## Task goal
Your task is to transcribe the entries below exactly, from their first line down to the line containing "2025 (139, 728)", and to stop there.

|---|

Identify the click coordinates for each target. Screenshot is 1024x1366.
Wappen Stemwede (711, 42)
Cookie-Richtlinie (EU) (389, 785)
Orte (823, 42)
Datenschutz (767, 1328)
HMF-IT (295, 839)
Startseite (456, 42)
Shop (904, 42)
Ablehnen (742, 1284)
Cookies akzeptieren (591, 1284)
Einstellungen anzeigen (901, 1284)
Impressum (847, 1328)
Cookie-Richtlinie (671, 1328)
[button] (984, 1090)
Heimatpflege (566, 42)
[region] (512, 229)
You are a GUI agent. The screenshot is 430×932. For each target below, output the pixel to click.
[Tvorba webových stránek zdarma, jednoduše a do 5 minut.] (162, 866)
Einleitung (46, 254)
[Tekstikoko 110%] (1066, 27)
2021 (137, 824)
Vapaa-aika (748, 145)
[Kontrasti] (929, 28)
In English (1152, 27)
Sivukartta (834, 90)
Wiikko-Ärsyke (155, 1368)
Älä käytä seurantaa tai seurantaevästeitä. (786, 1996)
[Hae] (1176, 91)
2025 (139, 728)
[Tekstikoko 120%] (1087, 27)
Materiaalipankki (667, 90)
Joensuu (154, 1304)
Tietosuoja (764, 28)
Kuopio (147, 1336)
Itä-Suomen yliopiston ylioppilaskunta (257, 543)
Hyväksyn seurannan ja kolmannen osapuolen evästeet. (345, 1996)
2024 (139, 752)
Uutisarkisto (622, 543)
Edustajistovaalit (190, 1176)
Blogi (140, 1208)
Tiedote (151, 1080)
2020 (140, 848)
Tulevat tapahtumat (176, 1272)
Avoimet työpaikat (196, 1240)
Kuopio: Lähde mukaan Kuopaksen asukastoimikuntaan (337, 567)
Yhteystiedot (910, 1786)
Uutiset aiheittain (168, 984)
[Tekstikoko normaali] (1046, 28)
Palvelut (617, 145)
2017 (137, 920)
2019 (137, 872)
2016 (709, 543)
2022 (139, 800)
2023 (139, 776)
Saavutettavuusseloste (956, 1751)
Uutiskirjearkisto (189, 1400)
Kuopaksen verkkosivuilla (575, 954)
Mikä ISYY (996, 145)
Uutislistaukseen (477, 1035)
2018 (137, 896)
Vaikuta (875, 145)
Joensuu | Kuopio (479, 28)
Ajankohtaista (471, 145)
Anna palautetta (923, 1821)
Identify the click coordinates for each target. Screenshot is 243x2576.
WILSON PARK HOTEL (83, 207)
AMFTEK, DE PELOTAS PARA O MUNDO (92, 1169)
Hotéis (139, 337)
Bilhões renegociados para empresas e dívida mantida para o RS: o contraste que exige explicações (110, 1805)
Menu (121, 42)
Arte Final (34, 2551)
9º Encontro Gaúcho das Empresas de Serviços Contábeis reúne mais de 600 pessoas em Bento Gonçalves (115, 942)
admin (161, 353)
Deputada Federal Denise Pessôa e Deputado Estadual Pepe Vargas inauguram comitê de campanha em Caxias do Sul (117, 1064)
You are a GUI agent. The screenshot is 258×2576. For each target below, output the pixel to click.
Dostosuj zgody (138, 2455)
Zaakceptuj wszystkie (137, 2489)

|---|

## Exercise answer
Identify the click coordinates for each target. Screenshot is 1024x1366.
Wappen Stemwede (711, 42)
Cookie-Richtlinie (EU) (389, 785)
Orte (823, 42)
Datenschutz (767, 1328)
HMF-IT (295, 839)
Startseite (456, 42)
Shop (904, 42)
Ablehnen (742, 1284)
Cookies akzeptieren (591, 1284)
Einstellungen anzeigen (901, 1284)
Impressum (847, 1328)
Cookie-Richtlinie (671, 1328)
[button] (984, 1090)
Heimatpflege (566, 42)
[region] (512, 229)
You are a GUI agent. The screenshot is 430×932. For each target below, output the pixel to click.
[Tvorba webových stránek zdarma, jednoduše a do 5 minut.] (162, 866)
Einleitung (46, 254)
[Tekstikoko 110%] (1066, 27)
2021 (137, 824)
Vapaa-aika (748, 145)
[Kontrasti] (929, 28)
In English (1152, 27)
Sivukartta (834, 90)
Wiikko-Ärsyke (155, 1368)
Älä käytä seurantaa tai seurantaevästeitä. (786, 1996)
[Hae] (1176, 91)
2025 (139, 728)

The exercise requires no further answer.